+++ Text shown +++

30 March, 2008

Ambiguity and Mental Health

The Chicken/egg question, eluded to in my last post: Does BDSM affect my (passive) psyche, or is it my psyche doing the heavy lifting? Also, the unimportance of "why?" redux.

  • How has BDSM affected your emotional/psychological life?

BDSM administers to my life a primal tension and frisson that our technically sanitized and morally confused civil society actively mitigates against. It is a modern virtue to compact human emotional and physical experience into a narrow range; we sweep the natural exuberance of children, the catharsis of grief and even vague senses of ennui under the equalizing broom of serotonin re-uptake inhibitors, and carve our empathy and our bodies to fit a perfect composite image that is called “normal” or “beautiful.” In all our potentials we are aggressively herded toward the vast, gray and amorphous middle, surrendering what Gerard Manley Hopkins celebrated in his poem Pied Beauty as “all things spare, original and strange.”

+++ Source material +++

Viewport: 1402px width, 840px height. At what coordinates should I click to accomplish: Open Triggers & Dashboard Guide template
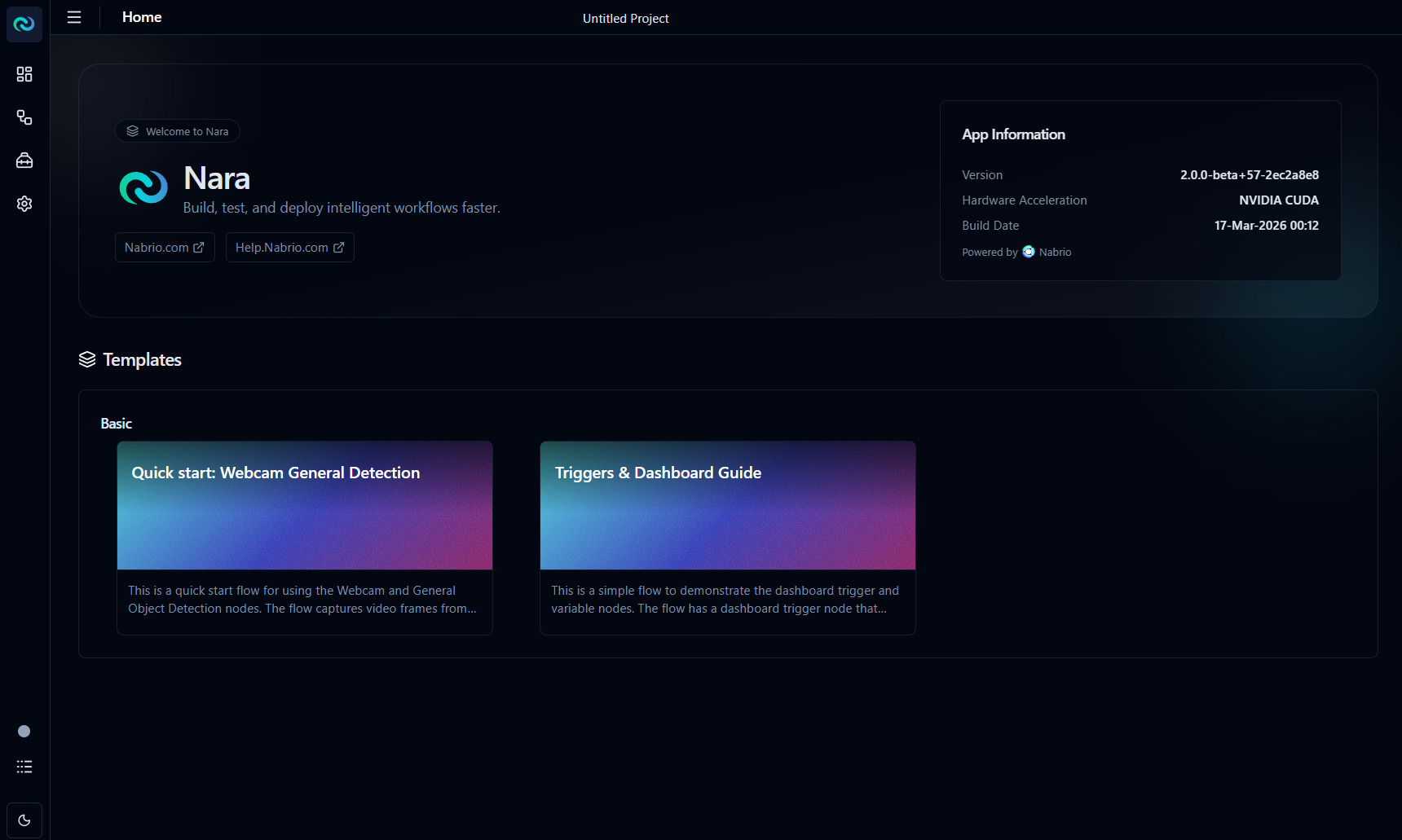[727, 505]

+++

Your task.
Pick up the post on ambiguity and mental health above after its last sentence and continue it.

Result of the exercise.
Not long ago I read an AP wire report in the Bennington Banner (VT) of the phenomenon of teenagers playing very dangerous games, including mutual strangulation and surfing atop fast moving vehicles. Of course, the therapeutic classes are all atwitter about such goings-on, but I myself am unsurprised. The more adults take pains to smooth the bumps out of their childrens’ teen years, the clearer and bolder said teens will be in their expression of their new found erotic, emotional and intellectual vitality, which often emerges as pure Dionysian energy (i.e., chaotic, fecund, bloody, destructive, creative, etc.). Where our culture emphasizes safety and deadening of deep feeling, the first hormonal blush of adulthood demands immersion in life (and all that entails) immediately and at full throttle (so to speak).

BDSM reintroduces color to human relations in bold and sometimes grizzly defiance of puritanical mores and its culture of just saying “no.” It is resolutely politically incorrect. It is patently ridiculous and even comic with no obvious biological or social imperatives. It is utterly inscrutable. To the unambivalent it is harmless but hurts like birth. To the ambivalent it offers clarity. It can bring out the complete truth of who its practitioners really are. It has all of the right enemies.

  • Do you feel BDSM relationships last longer or shorter than non-BDSM relationships? Why?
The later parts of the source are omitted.